We didn’t know Brownie had cancer until it was far advanced. One evening I led him out the front door on his leash.  But this time he didn’t prance in front of me.  The leash suddenly became taut.  I turned around, and saw Brownie sitting like a lump on the front walk.  Something was wrong.  “I’m leaving Brownie inside tonight,” I yelled inside to Lynn.  “I don’t think he feels good.”  As I walked down the driveway, Brownie gazed after me through the glass, his fluffy ears upright as if to say “Why aren’t you taking me with you?”  I walked slowly until I was outside his range of vision.  Only then did I start to run. When I returned home, he was waiting for me by the driveway.  While I stretched my legs on the grass, he ambled over to me, his head lowered. The vet later said that the moisture under his eyes was probably caused by a fever. But I don’t know.
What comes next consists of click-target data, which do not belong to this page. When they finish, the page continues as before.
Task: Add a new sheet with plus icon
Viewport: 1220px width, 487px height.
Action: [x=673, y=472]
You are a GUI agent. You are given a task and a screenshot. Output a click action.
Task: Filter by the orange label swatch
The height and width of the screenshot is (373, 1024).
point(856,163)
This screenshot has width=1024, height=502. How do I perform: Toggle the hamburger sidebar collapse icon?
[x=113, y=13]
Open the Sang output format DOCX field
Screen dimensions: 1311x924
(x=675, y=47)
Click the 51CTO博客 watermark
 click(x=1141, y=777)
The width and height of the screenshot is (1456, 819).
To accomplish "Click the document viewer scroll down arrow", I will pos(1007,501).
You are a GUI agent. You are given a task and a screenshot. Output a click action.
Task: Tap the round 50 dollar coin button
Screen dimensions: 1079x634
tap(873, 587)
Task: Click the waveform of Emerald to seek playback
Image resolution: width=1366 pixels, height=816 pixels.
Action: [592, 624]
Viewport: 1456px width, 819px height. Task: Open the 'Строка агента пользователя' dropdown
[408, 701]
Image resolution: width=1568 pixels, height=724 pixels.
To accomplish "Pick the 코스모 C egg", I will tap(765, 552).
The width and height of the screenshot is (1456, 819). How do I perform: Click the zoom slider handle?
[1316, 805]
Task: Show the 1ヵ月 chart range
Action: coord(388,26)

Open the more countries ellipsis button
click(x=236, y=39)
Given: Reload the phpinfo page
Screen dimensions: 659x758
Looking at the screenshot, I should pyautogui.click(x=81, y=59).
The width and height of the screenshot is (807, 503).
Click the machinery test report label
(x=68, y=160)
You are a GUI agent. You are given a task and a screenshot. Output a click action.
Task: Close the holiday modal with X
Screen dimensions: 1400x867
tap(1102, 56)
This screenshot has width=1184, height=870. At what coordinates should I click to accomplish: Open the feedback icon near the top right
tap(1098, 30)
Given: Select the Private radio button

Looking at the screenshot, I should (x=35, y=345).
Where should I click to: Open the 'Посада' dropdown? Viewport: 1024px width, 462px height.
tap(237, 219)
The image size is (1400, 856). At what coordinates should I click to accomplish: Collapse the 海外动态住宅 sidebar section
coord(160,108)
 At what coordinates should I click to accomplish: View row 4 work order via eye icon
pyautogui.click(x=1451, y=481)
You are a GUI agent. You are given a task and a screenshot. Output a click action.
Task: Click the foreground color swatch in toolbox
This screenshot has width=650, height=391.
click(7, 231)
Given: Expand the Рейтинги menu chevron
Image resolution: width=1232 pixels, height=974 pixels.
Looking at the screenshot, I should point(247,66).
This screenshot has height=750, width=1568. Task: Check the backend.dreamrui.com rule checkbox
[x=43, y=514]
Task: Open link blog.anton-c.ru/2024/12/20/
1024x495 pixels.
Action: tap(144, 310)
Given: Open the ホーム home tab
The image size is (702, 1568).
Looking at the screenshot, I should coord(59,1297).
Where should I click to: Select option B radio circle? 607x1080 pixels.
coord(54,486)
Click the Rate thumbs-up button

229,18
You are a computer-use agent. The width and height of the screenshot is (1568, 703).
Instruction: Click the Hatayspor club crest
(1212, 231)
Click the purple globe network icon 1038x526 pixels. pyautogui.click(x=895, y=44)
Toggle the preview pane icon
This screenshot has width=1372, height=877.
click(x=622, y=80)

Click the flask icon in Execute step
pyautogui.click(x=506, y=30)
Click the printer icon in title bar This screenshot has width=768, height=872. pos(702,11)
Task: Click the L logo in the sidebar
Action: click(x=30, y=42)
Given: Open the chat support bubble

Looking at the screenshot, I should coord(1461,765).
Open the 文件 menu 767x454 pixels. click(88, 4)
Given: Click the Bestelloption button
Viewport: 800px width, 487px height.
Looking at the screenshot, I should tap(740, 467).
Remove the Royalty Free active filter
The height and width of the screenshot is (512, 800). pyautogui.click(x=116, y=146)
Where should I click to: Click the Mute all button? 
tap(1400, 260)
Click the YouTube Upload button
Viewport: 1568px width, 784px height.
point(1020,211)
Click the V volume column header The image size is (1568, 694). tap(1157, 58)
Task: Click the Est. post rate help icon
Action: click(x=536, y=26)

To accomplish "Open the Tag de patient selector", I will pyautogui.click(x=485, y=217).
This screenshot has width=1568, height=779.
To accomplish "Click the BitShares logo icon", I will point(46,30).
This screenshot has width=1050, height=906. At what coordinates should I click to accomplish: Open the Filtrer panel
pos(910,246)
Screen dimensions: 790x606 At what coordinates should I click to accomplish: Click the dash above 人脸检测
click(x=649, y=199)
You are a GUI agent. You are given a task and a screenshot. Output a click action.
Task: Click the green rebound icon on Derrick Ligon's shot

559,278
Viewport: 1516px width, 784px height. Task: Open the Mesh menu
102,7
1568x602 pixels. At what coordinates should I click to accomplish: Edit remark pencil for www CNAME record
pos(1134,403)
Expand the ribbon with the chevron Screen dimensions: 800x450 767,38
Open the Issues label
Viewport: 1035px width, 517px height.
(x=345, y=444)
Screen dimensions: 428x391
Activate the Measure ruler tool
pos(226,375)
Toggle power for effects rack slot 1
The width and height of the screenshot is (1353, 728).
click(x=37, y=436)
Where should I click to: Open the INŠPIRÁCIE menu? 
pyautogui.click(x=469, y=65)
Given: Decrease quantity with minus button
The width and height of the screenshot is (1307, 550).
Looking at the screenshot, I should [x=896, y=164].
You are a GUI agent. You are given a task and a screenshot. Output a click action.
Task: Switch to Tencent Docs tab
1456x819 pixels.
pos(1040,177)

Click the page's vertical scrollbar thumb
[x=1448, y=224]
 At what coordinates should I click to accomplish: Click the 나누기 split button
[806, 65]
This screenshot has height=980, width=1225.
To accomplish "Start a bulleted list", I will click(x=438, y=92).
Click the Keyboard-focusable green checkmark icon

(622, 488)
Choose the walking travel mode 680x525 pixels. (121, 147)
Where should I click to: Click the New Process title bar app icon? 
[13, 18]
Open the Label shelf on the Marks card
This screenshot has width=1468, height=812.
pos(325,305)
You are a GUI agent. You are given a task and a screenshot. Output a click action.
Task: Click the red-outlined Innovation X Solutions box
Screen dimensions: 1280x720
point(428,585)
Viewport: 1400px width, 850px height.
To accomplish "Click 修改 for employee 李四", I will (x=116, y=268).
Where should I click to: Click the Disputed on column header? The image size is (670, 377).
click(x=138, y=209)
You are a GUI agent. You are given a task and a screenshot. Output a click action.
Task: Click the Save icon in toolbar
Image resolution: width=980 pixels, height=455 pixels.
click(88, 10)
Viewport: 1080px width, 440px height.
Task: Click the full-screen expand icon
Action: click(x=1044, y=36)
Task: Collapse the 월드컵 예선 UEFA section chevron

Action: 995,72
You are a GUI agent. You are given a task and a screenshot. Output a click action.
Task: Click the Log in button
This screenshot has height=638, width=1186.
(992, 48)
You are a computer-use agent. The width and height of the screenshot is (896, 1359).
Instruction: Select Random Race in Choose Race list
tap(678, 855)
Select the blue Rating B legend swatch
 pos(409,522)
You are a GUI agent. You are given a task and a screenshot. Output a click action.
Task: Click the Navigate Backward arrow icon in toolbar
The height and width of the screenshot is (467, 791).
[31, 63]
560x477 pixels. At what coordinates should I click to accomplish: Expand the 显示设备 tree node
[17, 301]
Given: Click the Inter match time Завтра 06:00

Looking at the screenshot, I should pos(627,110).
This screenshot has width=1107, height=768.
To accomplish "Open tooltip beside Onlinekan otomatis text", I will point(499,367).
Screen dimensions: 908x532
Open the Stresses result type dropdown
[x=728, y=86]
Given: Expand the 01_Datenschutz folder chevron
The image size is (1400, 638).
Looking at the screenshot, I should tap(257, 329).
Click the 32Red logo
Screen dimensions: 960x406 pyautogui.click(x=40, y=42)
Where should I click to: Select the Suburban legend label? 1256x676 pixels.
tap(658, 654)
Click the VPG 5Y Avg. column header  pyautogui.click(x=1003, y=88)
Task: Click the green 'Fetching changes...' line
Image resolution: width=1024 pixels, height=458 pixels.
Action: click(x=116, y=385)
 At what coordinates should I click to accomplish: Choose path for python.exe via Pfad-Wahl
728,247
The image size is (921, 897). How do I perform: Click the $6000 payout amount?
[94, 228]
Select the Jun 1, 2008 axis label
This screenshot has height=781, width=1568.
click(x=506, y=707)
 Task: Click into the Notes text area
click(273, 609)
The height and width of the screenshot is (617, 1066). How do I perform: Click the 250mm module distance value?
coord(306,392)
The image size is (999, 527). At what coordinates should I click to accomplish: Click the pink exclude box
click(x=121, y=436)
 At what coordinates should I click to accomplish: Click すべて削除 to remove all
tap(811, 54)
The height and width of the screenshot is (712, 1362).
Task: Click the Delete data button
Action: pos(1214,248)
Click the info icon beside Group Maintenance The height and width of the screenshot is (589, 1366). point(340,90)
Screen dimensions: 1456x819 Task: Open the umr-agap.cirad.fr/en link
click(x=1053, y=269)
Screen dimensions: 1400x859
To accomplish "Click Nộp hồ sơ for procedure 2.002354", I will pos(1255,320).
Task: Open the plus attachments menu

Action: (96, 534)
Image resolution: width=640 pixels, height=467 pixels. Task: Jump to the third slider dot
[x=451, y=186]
So now I’ll be running alone. I knew this day would come.  But, as when a close family member dies, I never expected it to hurt so much. My partner, my compatriot – my best friend – is gone.

I believe that, even though I didn’t know it when he was alive, Brownie knew he was my best friend. That thin little pink line on my right palm reminds me. Strangely, the scar doesn’t elicit a bad memory. The brief anger I felt toward my friend – a very human moment of weakness – was obliterated by what transpired immediately afterwards.  Something far more powerful: Brownie’s unconditional love and forgiveness.